One year ago I completed treatment for stage three breast cancer. When I left the hospital the day of my last dose of radiation, my sister rang to congratulate me on having got through what was an horrific nine months: multiple surgeries, chemotherapy, radiation, hospital stays and sickness. She asked if I was going to celebrate ... and I burst into tears. Just when I was expected to feel ecstatic, I felt lost and confused. Did I have cancer that morning when they strapped me into the radiation machine, and that afternoon I didn't? I'd been a cancer patient for close to a year. Who was I now?
It sounds counter-intuitive but I was more afraid at that moment than at any point since my diagnosis. Was I completely insane? When I spoke to my lovely and always patient oncologist, he said not. Indeed, what I was feeling was common. It seems anxiety, even depression, often follow the heady days of treatment. This period, I would argue, is one of the most misunderstood stages of the cancer journey.
During treatment I was completely focused on fighting the disease. Surrounded by those whose job it was to help me take on the cancer, I was too busy being sick to think about dying. Now I'd see my doctors (all going well) only every three months and I was terrified. Having leaned heavily on my family and friends throughout the previous year, I was also self-conscious about sharing this new crisis with them. Surely they were tired of hearing about my physical aches and pains; how could I tell them the mental anguish had seemingly just begun?

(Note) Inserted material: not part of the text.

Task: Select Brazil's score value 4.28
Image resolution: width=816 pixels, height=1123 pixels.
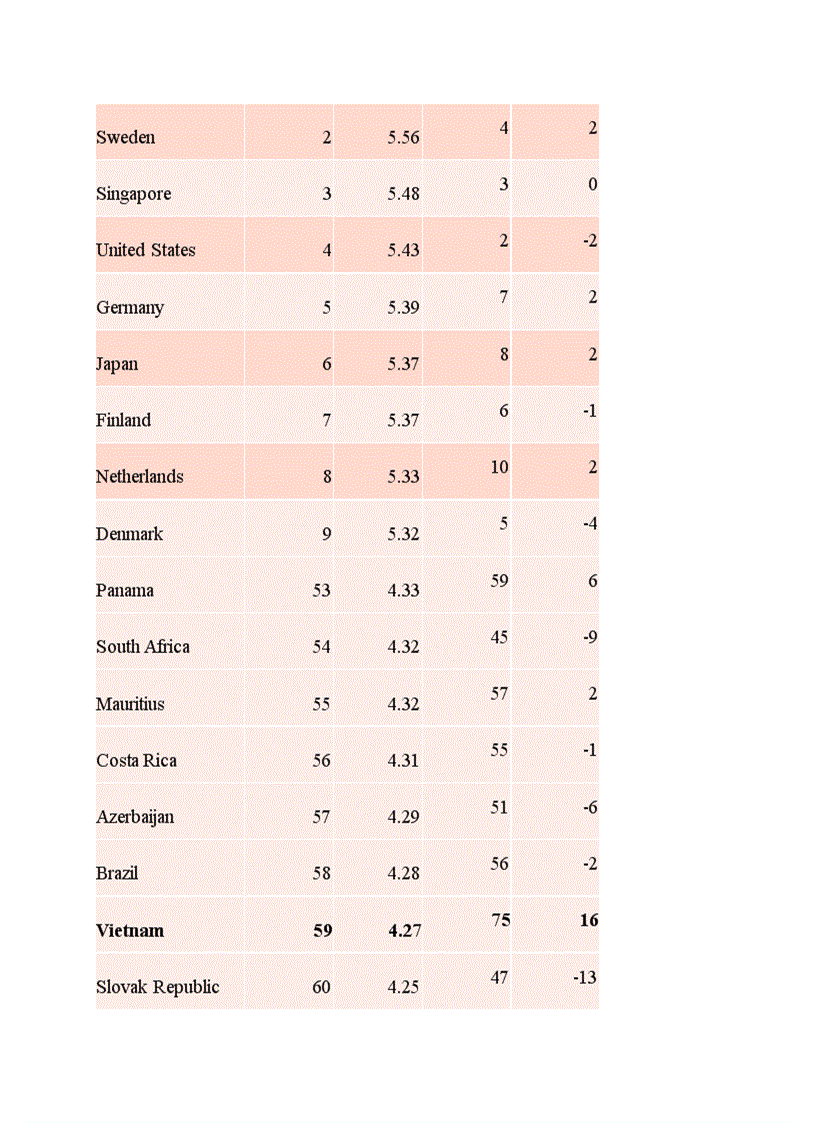Action: click(403, 873)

There is no test to definitively establish the cancer is gone. There is a chance it will come back and, if it does, it could be in another part of my body. With stage three breast cancer, the probability of recurrence is about 50 per cent (depending on the source of the statistics and the type of cancer in question). We hope we've killed it all but there is no way to know for certain. So I watch, a penny spinning in the air. I try not to fixate on it but that's hard and I'm not alone. For many cancer patients "recurrence anxiety" is one of the most difficult parts of post-treatment life.
Sitting alongside this psychological challenge is the ongoing physical reality. This too can be hard for the people around me. They want the nightmare to be over, for everything to go back to "normal" and so do I, but there are multiple hurdles to clear. Cancer patients are really knocked around by the various procedures we've endured. Many of us cope with painful scaring, nerve damage, digestive problems, fatigue, lymphedema, even cognitive issues; all of which may go on for months, even years.